MOLINE, Ill. (AP) _ Deere & Co. on Tuesday reported that higher sales and cost reductions helped boost its earnings by 50 percent in its first quarter, but the results still fell short of analysts' expectations.

The agricultural machinery manufacturer earned $56.4 million, or 24 cents per share, in the three months ending Jan. 31, up from $37.7 million, or 16 cents per share, a year earlier.

But analysts surveyed by First Call/Thomson Financial expected earnings of 27 cents per share for the latest quarter. On Tuesday, Deere shares rose 44 cents to close at $42.15 on the New York Stock Exchange.

Revenues for the quarter increased 15 percent to $2.7 billion from $2.3 billion in the same period last year.

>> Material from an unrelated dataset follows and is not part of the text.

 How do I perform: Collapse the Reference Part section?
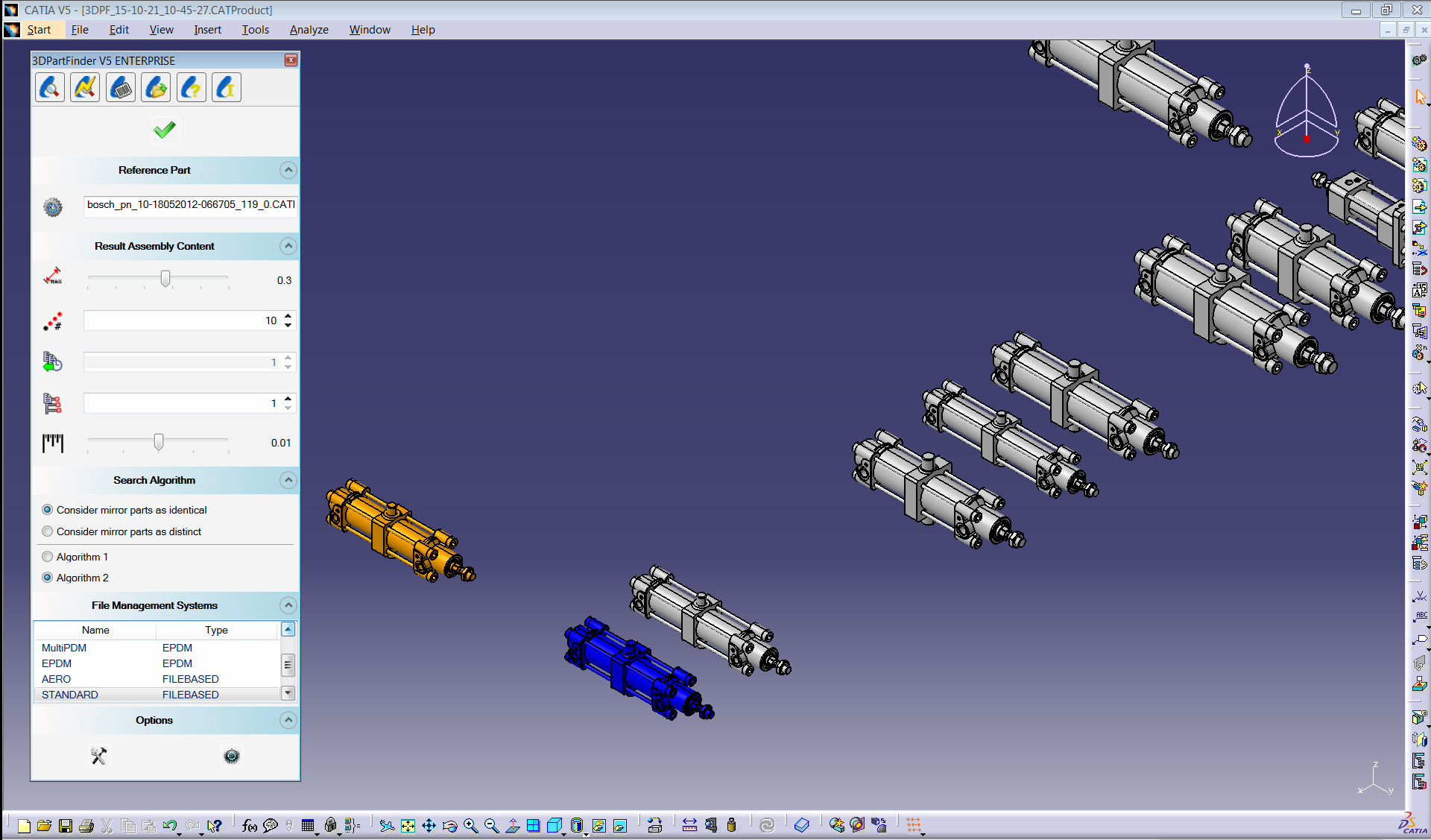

``Our improved financial performance is a reflection of favorable customer response to our many new and innovative products and is especially gratifying in light of the economic weakness affecting our major markets,'' said Robert Lane, Deere chairman and CEO.

Deere also said cost-cutting measures were working and pension and post-retirement benefit costs were down.

Deere is one of the world's largest manufacturers of agricultural machinery, including John Deere tractors. It also manufactures and distributes equipment for construction, forestry and public works and produces a variety of commercial and consumer equipment.